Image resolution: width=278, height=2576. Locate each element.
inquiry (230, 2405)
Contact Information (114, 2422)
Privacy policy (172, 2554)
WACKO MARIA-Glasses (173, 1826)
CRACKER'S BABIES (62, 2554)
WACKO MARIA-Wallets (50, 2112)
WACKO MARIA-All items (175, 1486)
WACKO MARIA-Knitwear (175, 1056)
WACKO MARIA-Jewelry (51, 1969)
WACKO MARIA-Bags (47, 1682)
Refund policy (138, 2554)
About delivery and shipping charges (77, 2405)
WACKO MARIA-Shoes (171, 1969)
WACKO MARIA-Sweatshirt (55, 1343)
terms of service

######

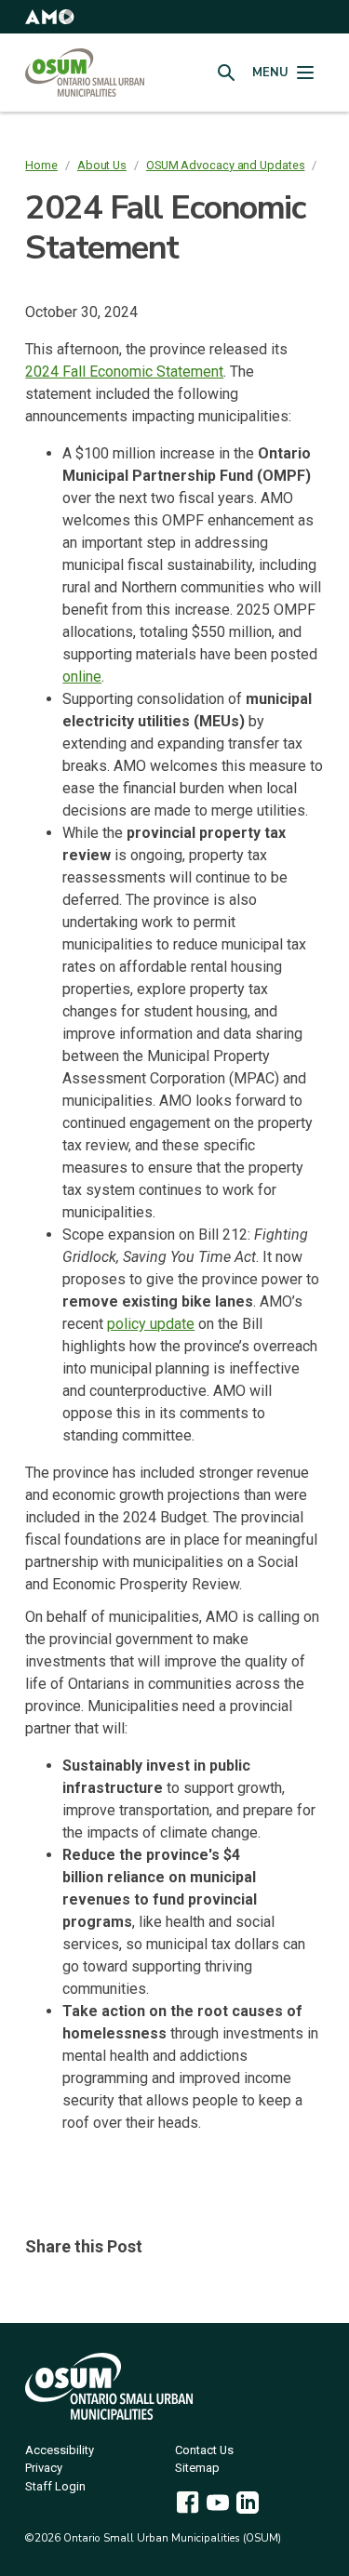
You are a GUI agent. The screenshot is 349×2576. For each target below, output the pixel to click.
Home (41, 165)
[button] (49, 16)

######

How to complete this task: Look back at the entries above. Retype the line with "Privacy policy (172, 2554)", the line with "terms of service", and all lines in between.

Solution for this problem:
Privacy policy (172, 2554)
WACKO MARIA-Glasses (173, 1826)
CRACKER'S BABIES (62, 2554)
WACKO MARIA-Wallets (50, 2112)
WACKO MARIA-All items (175, 1486)
WACKO MARIA-Knitwear (175, 1056)
WACKO MARIA-Jewelry (51, 1969)
WACKO MARIA-Bags (47, 1682)
Refund policy (138, 2554)
About delivery and shipping charges (77, 2405)
WACKO MARIA-Shoes (171, 1969)
WACKO MARIA-Sweatshirt (55, 1343)
terms of service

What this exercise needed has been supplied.